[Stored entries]
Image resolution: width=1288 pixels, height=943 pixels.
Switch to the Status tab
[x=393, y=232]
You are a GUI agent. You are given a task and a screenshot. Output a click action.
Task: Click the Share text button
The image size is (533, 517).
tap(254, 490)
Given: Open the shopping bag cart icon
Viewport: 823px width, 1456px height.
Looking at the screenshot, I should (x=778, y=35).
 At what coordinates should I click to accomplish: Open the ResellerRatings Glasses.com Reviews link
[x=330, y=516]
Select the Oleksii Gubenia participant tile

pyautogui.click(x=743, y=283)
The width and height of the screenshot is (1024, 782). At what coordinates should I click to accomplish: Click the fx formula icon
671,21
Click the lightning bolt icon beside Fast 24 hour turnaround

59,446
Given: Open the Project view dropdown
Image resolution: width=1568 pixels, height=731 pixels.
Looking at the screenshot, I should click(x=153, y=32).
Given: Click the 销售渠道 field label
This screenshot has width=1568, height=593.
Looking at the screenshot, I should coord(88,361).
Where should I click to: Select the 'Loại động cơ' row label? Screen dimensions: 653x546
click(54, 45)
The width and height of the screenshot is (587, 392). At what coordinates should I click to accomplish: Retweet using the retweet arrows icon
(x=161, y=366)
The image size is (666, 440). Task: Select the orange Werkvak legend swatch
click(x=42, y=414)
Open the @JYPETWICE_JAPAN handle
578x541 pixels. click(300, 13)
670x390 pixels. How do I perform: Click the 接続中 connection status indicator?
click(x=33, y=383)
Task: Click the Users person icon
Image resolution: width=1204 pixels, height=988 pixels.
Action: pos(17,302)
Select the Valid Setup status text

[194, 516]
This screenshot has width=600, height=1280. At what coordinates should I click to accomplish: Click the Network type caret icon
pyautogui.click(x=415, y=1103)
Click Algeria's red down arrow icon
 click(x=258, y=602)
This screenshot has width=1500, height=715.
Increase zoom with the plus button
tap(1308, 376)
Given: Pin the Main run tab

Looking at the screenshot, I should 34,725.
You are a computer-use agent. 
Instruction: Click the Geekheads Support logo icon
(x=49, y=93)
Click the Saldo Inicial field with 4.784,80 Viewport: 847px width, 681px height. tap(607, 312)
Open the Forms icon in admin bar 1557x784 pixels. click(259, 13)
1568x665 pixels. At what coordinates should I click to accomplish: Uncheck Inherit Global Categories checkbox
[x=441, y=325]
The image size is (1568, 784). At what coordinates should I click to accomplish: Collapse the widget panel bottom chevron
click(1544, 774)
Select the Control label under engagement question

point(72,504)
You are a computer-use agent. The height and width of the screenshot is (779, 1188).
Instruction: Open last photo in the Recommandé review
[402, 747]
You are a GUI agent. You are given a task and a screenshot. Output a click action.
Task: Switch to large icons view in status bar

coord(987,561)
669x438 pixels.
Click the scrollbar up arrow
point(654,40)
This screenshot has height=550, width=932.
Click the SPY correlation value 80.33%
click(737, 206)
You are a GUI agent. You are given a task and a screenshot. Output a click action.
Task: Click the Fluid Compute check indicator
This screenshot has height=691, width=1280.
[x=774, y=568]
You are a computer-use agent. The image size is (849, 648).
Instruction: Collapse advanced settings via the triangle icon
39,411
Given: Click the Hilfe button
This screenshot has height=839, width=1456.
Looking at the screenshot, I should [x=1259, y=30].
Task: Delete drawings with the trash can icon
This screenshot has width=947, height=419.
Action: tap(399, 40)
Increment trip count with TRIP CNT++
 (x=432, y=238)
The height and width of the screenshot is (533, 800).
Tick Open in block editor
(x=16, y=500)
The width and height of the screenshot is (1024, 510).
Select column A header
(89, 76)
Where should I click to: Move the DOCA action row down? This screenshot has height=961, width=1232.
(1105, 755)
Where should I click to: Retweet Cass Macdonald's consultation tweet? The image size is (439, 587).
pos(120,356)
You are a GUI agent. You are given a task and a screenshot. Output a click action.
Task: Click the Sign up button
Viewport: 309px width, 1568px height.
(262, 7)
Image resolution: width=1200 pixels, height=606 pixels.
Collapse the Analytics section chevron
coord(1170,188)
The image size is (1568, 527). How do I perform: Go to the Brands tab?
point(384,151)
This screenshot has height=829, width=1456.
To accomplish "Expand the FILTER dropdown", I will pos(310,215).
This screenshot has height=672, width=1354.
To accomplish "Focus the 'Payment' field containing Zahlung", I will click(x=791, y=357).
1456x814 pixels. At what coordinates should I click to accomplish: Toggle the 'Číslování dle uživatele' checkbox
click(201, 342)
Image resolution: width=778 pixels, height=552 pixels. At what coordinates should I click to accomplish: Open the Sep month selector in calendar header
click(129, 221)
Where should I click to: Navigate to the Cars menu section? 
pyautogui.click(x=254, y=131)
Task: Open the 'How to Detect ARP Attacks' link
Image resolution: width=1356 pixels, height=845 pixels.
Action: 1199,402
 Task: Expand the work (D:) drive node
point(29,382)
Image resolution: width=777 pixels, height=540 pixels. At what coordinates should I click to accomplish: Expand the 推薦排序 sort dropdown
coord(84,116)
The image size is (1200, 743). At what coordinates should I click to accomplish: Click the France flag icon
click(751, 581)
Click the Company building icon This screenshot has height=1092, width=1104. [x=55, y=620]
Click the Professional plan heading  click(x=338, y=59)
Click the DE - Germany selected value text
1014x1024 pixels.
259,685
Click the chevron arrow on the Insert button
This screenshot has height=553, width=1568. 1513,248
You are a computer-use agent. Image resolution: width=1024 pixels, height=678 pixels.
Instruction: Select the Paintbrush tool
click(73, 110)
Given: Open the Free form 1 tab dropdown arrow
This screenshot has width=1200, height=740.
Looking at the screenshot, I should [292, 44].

SHORT TASK :: Return every line of the stored entries above, copied character for character.

THE OUTPUT ::
Image resolution: width=1288 pixels, height=943 pixels.
Switch to the Status tab
[x=393, y=232]
You are a GUI agent. You are given a task and a screenshot. Output a click action.
Task: Click the Share text button
The image size is (533, 517).
tap(254, 490)
Given: Open the shopping bag cart icon
Viewport: 823px width, 1456px height.
Looking at the screenshot, I should (x=778, y=35).
 At what coordinates should I click to accomplish: Open the ResellerRatings Glasses.com Reviews link
[x=330, y=516]
Select the Oleksii Gubenia participant tile

pyautogui.click(x=743, y=283)
The width and height of the screenshot is (1024, 782). At what coordinates should I click to accomplish: Click the fx formula icon
671,21
Click the lightning bolt icon beside Fast 24 hour turnaround

59,446
Given: Open the Project view dropdown
Image resolution: width=1568 pixels, height=731 pixels.
Looking at the screenshot, I should click(x=153, y=32).
Given: Click the 销售渠道 field label
This screenshot has width=1568, height=593.
Looking at the screenshot, I should coord(88,361).
Where should I click to: Select the 'Loại động cơ' row label? Screen dimensions: 653x546
click(54, 45)
The width and height of the screenshot is (587, 392). At what coordinates should I click to accomplish: Retweet using the retweet arrows icon
(x=161, y=366)
The image size is (666, 440). Task: Select the orange Werkvak legend swatch
click(x=42, y=414)
Open the @JYPETWICE_JAPAN handle
578x541 pixels. click(300, 13)
670x390 pixels. How do I perform: Click the 接続中 connection status indicator?
click(x=33, y=383)
Task: Click the Users person icon
Image resolution: width=1204 pixels, height=988 pixels.
Action: pos(17,302)
Select the Valid Setup status text

[194, 516]
This screenshot has width=600, height=1280. At what coordinates should I click to accomplish: Click the Network type caret icon
pyautogui.click(x=415, y=1103)
Click Algeria's red down arrow icon
 click(x=258, y=602)
This screenshot has width=1500, height=715.
Increase zoom with the plus button
tap(1308, 376)
Given: Pin the Main run tab

Looking at the screenshot, I should 34,725.
You are a computer-use agent. 
Instruction: Click the Geekheads Support logo icon
(x=49, y=93)
Click the Saldo Inicial field with 4.784,80 Viewport: 847px width, 681px height. tap(607, 312)
Open the Forms icon in admin bar 1557x784 pixels. click(259, 13)
1568x665 pixels. At what coordinates should I click to accomplish: Uncheck Inherit Global Categories checkbox
[x=441, y=325]
The image size is (1568, 784). At what coordinates should I click to accomplish: Collapse the widget panel bottom chevron
click(1544, 774)
Select the Control label under engagement question

point(72,504)
You are a computer-use agent. The height and width of the screenshot is (779, 1188).
Instruction: Open last photo in the Recommandé review
[402, 747]
You are a GUI agent. You are given a task and a screenshot. Output a click action.
Task: Switch to large icons view in status bar

coord(987,561)
669x438 pixels.
Click the scrollbar up arrow
point(654,40)
This screenshot has height=550, width=932.
Click the SPY correlation value 80.33%
click(737, 206)
You are a GUI agent. You are given a task and a screenshot. Output a click action.
Task: Click the Fluid Compute check indicator
This screenshot has height=691, width=1280.
[x=774, y=568]
You are a computer-use agent. The image size is (849, 648).
Instruction: Collapse advanced settings via the triangle icon
39,411
Given: Click the Hilfe button
This screenshot has height=839, width=1456.
Looking at the screenshot, I should [x=1259, y=30].
Task: Delete drawings with the trash can icon
This screenshot has width=947, height=419.
Action: tap(399, 40)
Increment trip count with TRIP CNT++
 (x=432, y=238)
The height and width of the screenshot is (533, 800).
Tick Open in block editor
(x=16, y=500)
The width and height of the screenshot is (1024, 510).
Select column A header
(89, 76)
Where should I click to: Move the DOCA action row down? This screenshot has height=961, width=1232.
(1105, 755)
Where should I click to: Retweet Cass Macdonald's consultation tweet? The image size is (439, 587).
pos(120,356)
You are a GUI agent. You are given a task and a screenshot. Output a click action.
Task: Click the Sign up button
Viewport: 309px width, 1568px height.
(262, 7)
Image resolution: width=1200 pixels, height=606 pixels.
Collapse the Analytics section chevron
coord(1170,188)
The image size is (1568, 527). How do I perform: Go to the Brands tab?
point(384,151)
This screenshot has height=829, width=1456.
To accomplish "Expand the FILTER dropdown", I will pos(310,215).
This screenshot has height=672, width=1354.
To accomplish "Focus the 'Payment' field containing Zahlung", I will click(x=791, y=357).
1456x814 pixels. At what coordinates should I click to accomplish: Toggle the 'Číslování dle uživatele' checkbox
click(201, 342)
Image resolution: width=778 pixels, height=552 pixels. At what coordinates should I click to accomplish: Open the Sep month selector in calendar header
click(129, 221)
Where should I click to: Navigate to the Cars menu section? 
pyautogui.click(x=254, y=131)
Task: Open the 'How to Detect ARP Attacks' link
Image resolution: width=1356 pixels, height=845 pixels.
Action: 1199,402
 Task: Expand the work (D:) drive node
point(29,382)
Image resolution: width=777 pixels, height=540 pixels. At what coordinates should I click to accomplish: Expand the 推薦排序 sort dropdown
coord(84,116)
The image size is (1200, 743). At what coordinates should I click to accomplish: Click the France flag icon
click(751, 581)
Click the Company building icon This screenshot has height=1092, width=1104. [x=55, y=620]
Click the Professional plan heading  click(x=338, y=59)
Click the DE - Germany selected value text
1014x1024 pixels.
259,685
Click the chevron arrow on the Insert button
This screenshot has height=553, width=1568. 1513,248
You are a computer-use agent. Image resolution: width=1024 pixels, height=678 pixels.
Instruction: Select the Paintbrush tool
click(73, 110)
Given: Open the Free form 1 tab dropdown arrow
This screenshot has width=1200, height=740.
Looking at the screenshot, I should [292, 44].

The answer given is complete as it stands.